[Politik und Gesellschaft] Bundestag gibt Cannabis auf Rezept frei

transparent.png Ab März gibt es in Deutschland für Schwerkranke Cannabis auf Rezept. Seitens des Bundestages wurde hierfür ein Gesetzentwurf des Bundesgesundheitsministeriums verabschiedet. Bezahlt wird eine solche verordnete Therapie von den Krankenkassen.

Die Therapie ist für Personen mit einer schweren, chronischen Erkrankung vorgesehen. Zudem wird eine Begleitstudie beginnen, durch die die Wirkung der Behandlung genauer ergründet werden soll.
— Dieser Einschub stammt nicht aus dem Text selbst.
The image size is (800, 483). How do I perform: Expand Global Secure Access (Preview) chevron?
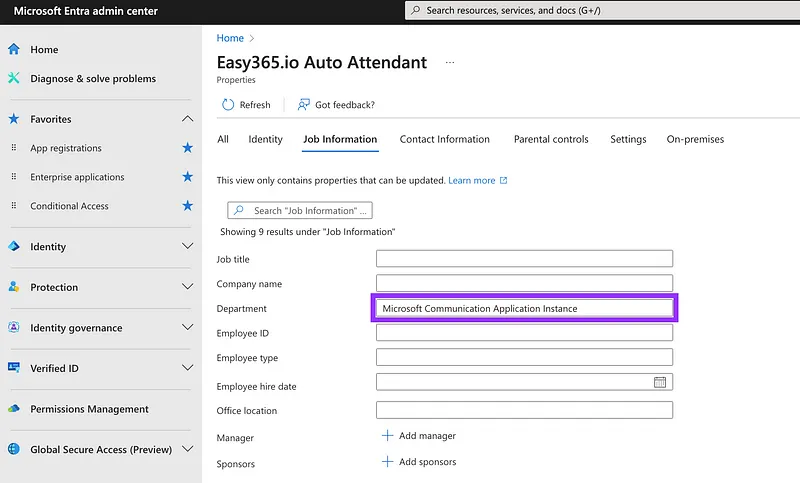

Bislang gibt es in Deutschland 1020 Personen, die bei der Bundesopiumstelle am Bundesinstitut für Arzneimittel und Medizinprodukte (BfArM) eine Ausnahmeerlaubnis zum Erwerb von Cannabisblüten oder -Extrakten beantragen mussten. Die Kosten der Therapie, die monatlich mitunter mit ein paar hundert Euro zu Buche schlagen, wurden bislang nur selten von den Krankenkassen übernommen. Dies wird sich nun jedoch ändern.

Bundesgesundheitsminister Hermann Gröhe (CDU) sieht darin einen weiteren Schritt zur Verbesserung der Palliativversorgung. Der Eigenanbau von Cannabis bleibt allerdings nach wie vor verboten. Laut BfArM seien diese Pflanzen qualitativ schlechter als jene aus der Apotheke.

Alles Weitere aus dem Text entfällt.